RecordBatchReader is the IPC reader API for Arrow tables in stream, file, and JSON formats.
Usage
import {RecordBatchReader} from 'apache-arrow';
const reader = await RecordBatchReader.from(await fetch('/sample.arrow').then((r) => r.body));
for await (const batch of reader) {
console.log('rows', batch.numRows);
}
import {tableFromIPC, RecordBatchStreamReader} from 'apache-arrow';
const response = await fetch('/sample.arrow');
const arrayBuffer = await response.arrayBuffer();
const table = await tableFromIPC(arrayBuffer);
console.log(table.numRows, table.schema.names);
Static methods
RecordBatchReader.from(source: FromArg0 | FromArg1 | FromArg2 | FromArg3 | FromArg4 | FromArg5 | RecordBatchReader<T>): RecordBatchReader | Promise<RecordBatchReader>
Creates a reader from:
- another
RecordBatchReader - Arrow JSON objects / Promise-wrapped JSON
- Byte arrays / Node/WHATWG readable streams / async byte iterators
- File handles
RecordBatchReader.readAll(source: FromArg0 | FromArg1 | FromArg2 | FromArg3 | FromArg4 | FromArg5 | RecordBatchReader<T>): IterableIterator<RecordBatchStreamReader<T>> | AsyncIterableIterator<RecordBatchStreamReader<T>>
Returns either sync or async iterables of readers, depending on whether input is sync or async.
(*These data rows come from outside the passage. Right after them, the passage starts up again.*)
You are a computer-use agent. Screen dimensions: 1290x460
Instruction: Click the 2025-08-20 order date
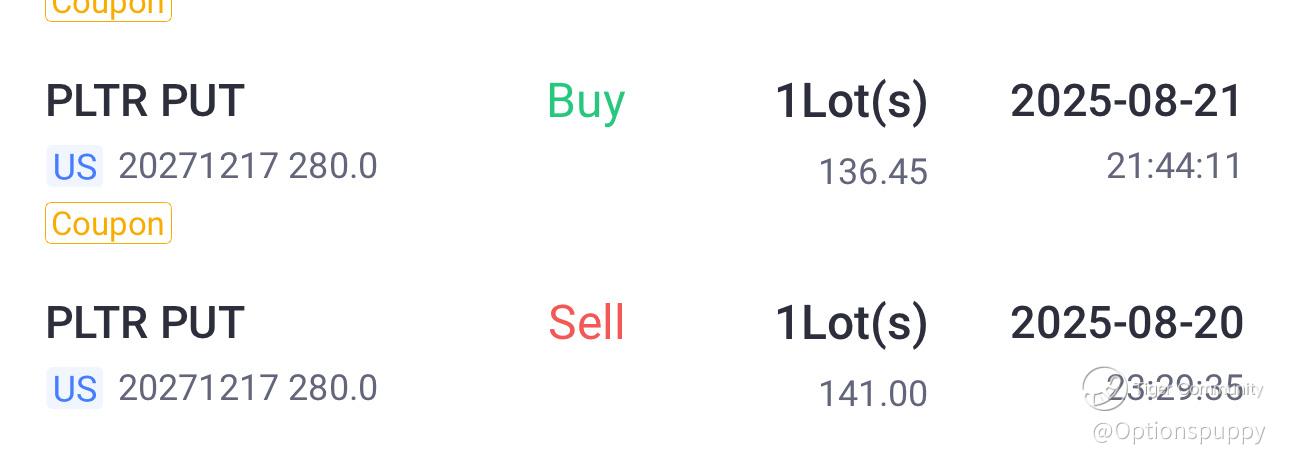point(1126,323)
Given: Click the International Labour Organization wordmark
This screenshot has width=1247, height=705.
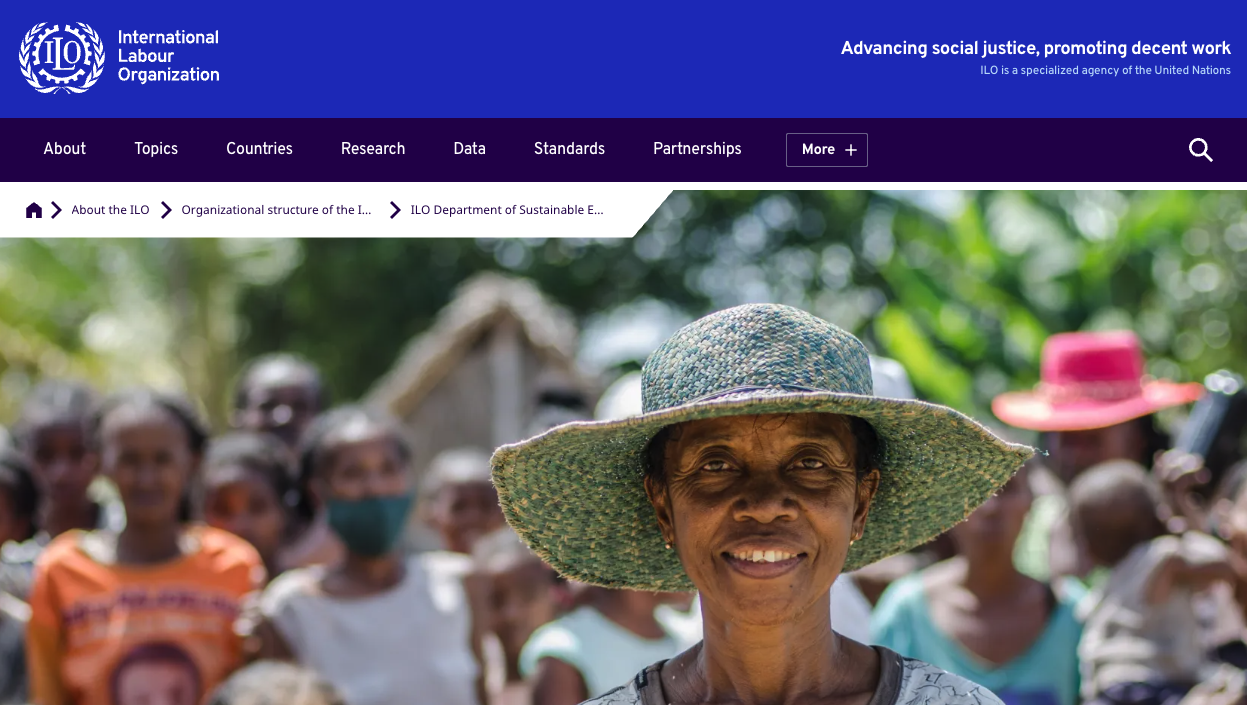Looking at the screenshot, I should [168, 56].
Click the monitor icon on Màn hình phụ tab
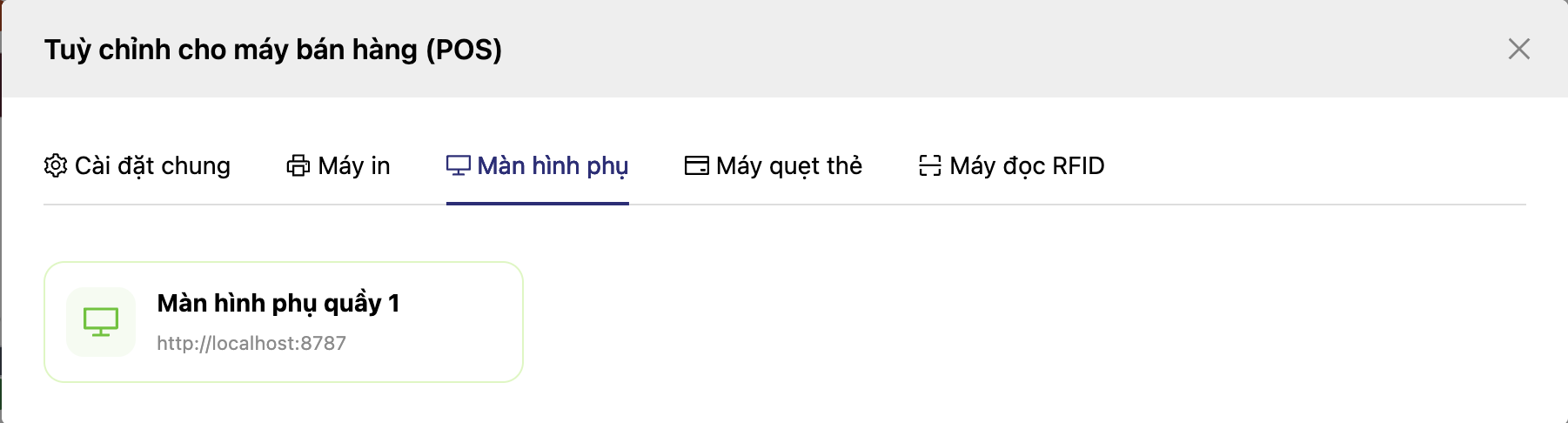This screenshot has height=423, width=1568. coord(459,165)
RecordBatchReader.throughNode(options?: DuplexOptions & { autoDestroy: boolean }): Duplex
Node stream transform helper.
RecordBatchReader.throughDOM<TType extends TypeMap = any>(writableStrategy?: ByteLengthQueuingStrategy, readableStrategy?: { autoDestroy: boolean }): { writable: WritableStream<Uint8Array>; readable: ReadableStream<RecordBatch<TType>> }
WHATWG stream transform helper.
Instance methods
next(): Promise<IteratorResult<RecordBatch<T>>> | IteratorResult<RecordBatch<T>>
Get next async/sync iterator result.
isSync(): this is RecordBatchReaders<T> — true when reader is sync.
isAsync(): this is AsyncRecordBatchReaders<T> — true when reader uses async I/O.
isFile(): this is RecordBatchFileReaders<T> — true for file-based readers.
isStream(): this is RecordBatchStreamReaders<T> — true for stream-based readers.
open(options?: OpenOptions): this | Promise<this>
Opens the reader and returns either itself (sync) or a promise for itself (async).
reset(schema?: Schema<T> | null): this
Re-initializes internal state and optionally replaces the schema.
readRecordBatch(index: number): RecordBatch<T> | Promise<RecordBatch<T> | null> | null
Reads a record batch by index.
toDOMStream(): ReadableStream<RecordBatch<T>>
Exports a DOM ReadableStream of record batches.
toNodeStream(): stream.Readable
Creates a Node.js readable stream of record batches.
throw(value?: any): IteratorResult<any> | Promise<IteratorResult<any>>
return(value?: any): IteratorResult<any> | Promise<IteratorResult<any>>
Iterator protocol finalization.
cancel(): void | Promise<void>
Cancels async iteration.
closed: boolean
Current close-state.
schema: Schema<T>
Batch schema (sync or promise in async readers via the getter contract).
autoDestroy: boolean
Whether the reader auto-destroys on exhaustion.
dictionaries: Map<number, Vector<any>>
Dictionary vectors resolved for this reader.
numDictionaries: number
Number of dictionaries in message metadata.
numRecordBatches: number
Number of available record batches (0 when not yet materialized).
Reader state and counts.
Stream-specific reader subclasses
RecordBatchStreamReaderRecordBatchFileReaderAsyncRecordBatchStreamReaderAsyncRecordBatchFileReader
Each subclass specializes message framing and sync/async behavior for different input types.